30 Mei 2011

Ketika Bupati Sosi Diperiksa

Kasus Dana Bansos Sikka 2009

Oleh Frans Anggal

Bupati Sikka Sosimus Mitang penuhi panggilan Pansus DPRD, Jumat 27 Mei 2011. Ia mengklarifikasi dana bansos 2009 senilai Rp10,7 miliar. Di hadapan pansus, ia nyatakan siap bantu pansus, dengan berikan data aliran dana bansos dan data-data pendukung lainnya (Flores Pos Sabtu 28 Mei 2011).

Ia juga nyatakan mendukung pansus untuk melacak dan menggali mendetail identitas penerima dana bansos, serta mengecek kebenaran aliran dana ke tiap kecamtan, sebagaimana dilaporkan mantan kabag kesra Servasius Kabu dan mantan bendahara pengeluaran rutin bagian kesra Yosep Otu.

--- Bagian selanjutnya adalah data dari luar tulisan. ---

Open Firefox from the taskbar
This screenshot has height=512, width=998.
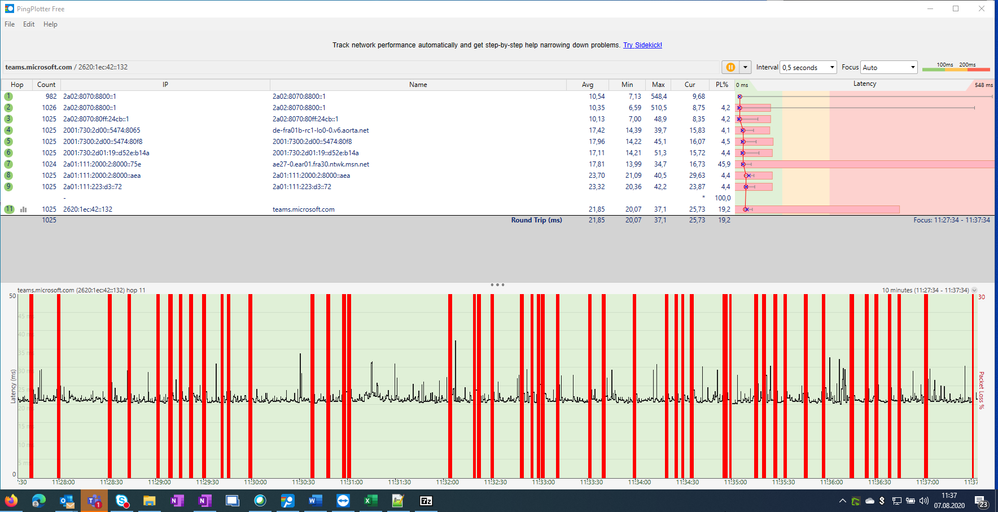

Pernyataan bupati ini tampak sebagai pernyataan istimewa. Rupanya karena itulah media menjadikannya judul berita: "Bupati Sosi Siap Bantu Pansus". Seandainya pembaca hanya melihat judul ini dan tidak menyimak isi berita, kesan apa yang bisa muncul? Kesan sesat!

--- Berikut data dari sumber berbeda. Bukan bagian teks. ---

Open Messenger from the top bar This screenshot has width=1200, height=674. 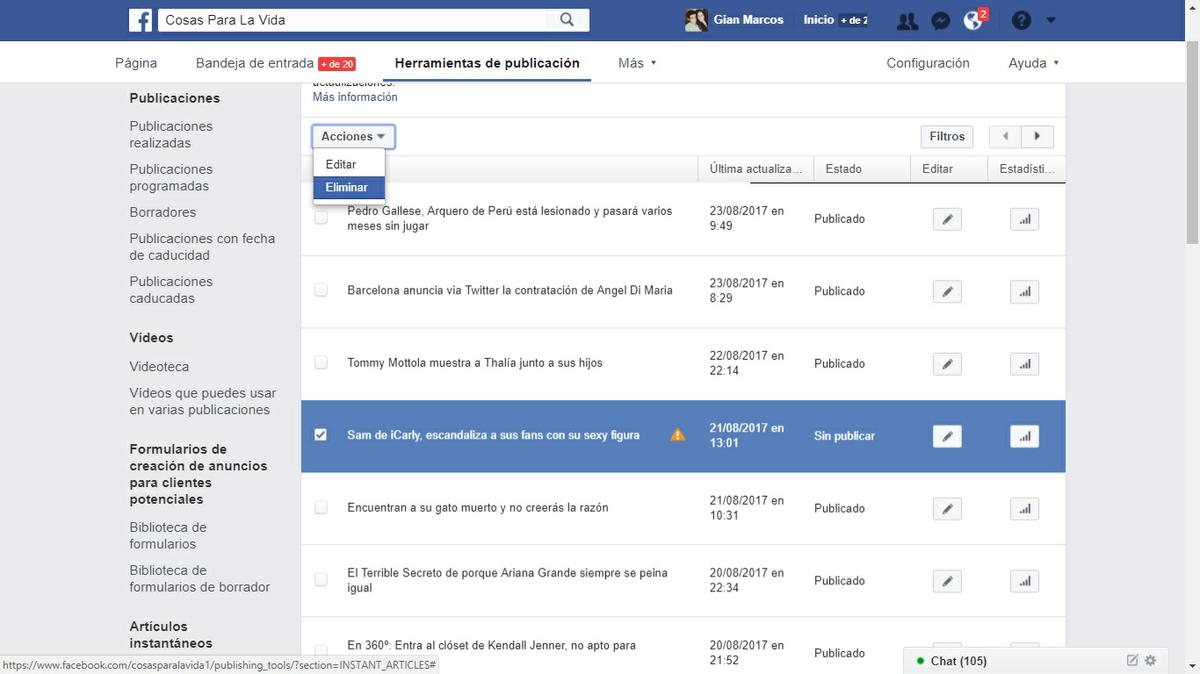coord(940,19)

Kesan, bahwa bupati berbaik hati kepada DPRD. Dalam kesetaraan sebagai mitra dewan, ia mau bantu dan dukung kerja pansus. Sebagai pihak yang mau bantu, ia seakan-akan sedang berdiri di luar kasus. Seolah-olah, bersama DPRD, ia sedang mem¬pan¬sus¬kan dana bansos. Kesan ini bisa saja meng¬gumpal dalam benak publik. Juga dalam benak media. Sehingga, yang jadi judul berita adalah pernyataan "dukungan" bupati "kepada" pansus. Bukan pernyataan "keterangan" bupati "di hadapan" pansus.

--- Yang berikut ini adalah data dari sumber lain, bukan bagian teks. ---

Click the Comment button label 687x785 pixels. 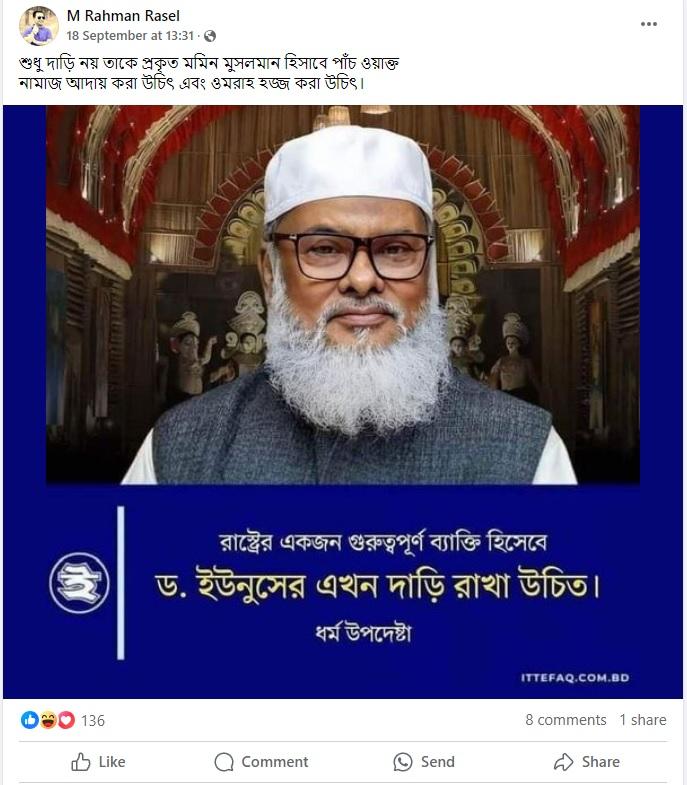tap(275, 762)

Padahal, yang sesungguhnya terjadi: bupati diperiksa oleh pansus. Statusnya:terperiksa. Bukan mitra. Ia diperiksa, karena diduga terkait kasus. Ia diduga tarkait, karena namanya disebut-sebut oleh terperiksa sebelumnya: Servasius Kabu dan Yosep Otu. Dari mulut merekalah pansus mendapat keterangan. Bahwa, bupati turut gunakan dana bansos. Antara lain, saat kunjungan ke Jerman. Saat tugas di luar daerah. Saat kunjungan ke desa-desa. Juga saat pelantikannya menjadi bupati Sikka.

Sebagai terperiksa (bukan sebagai mitra!) di hadapan pansus, bupati bantah semua keterangan itu. "Saya tegaskan, saya tidak pernah meminta atau menerima dana seperti yang disampaikan itu." Tentang Rp50 juta dari Servasius Kabu untuk pelantikan bupati, ia bilang tidak tahu itu dana bansos. Yang ia tahu itu dana pribadi Kabu. "Tapi kalau uang itu dari dana bansos, maka bisa saya selesaikan secara keluarga dengan dia."

Tidak hanya bantah keterangan Kabu dan Otu. Bupati juga menyerang pribadi. "Perlu saya jelaskan, di saat kasus dana bansos ini muncul, mantan kabag kesra Servasius Kabu dan mantan bendahara Yos Otu sudah kalang kabut, sehingga sebut siapa saja, termasuk saya, yang mendapat alokasi dana itu."

Bupati pakai argumentum ad hominem. Ia serang Kabu dan Otu dengan penilaian psikologis. Bahwa kedua orang itu sudah kalang kabut. Karena sudah kalang kabut, mereka omong sembarang. Ka¬re¬na omong sembarang, mereka tidak patut dipercaya.

Pertanyaan kita: benarkah Kabu dan Otu sudah kalang kabut? Bernarkah orang kalang kabut pasti omong sembarang? Bupati telah sesat pikir. Ia letakkan ukuran pembenaran keterangan pada kondisi psikologis pribadi dan karakteristik seseorang.

Kita berharap pansus tidak terpengaruh. Tetaplah menganut argumentum ad rem (pada pokok soal). Dalam kaitan dengan itu, hindari argumentum ad verecundiam (pada pokok wibawa). Nilai penalaran tidak boleh ditentukan oleh keahlian atau kewibawaan orang yang mengemukakannya. Janganlah: karena bupati yang omong maka itulah yang benar. Sedangkan Kabu dan Otu pasti salah. Belum tentu!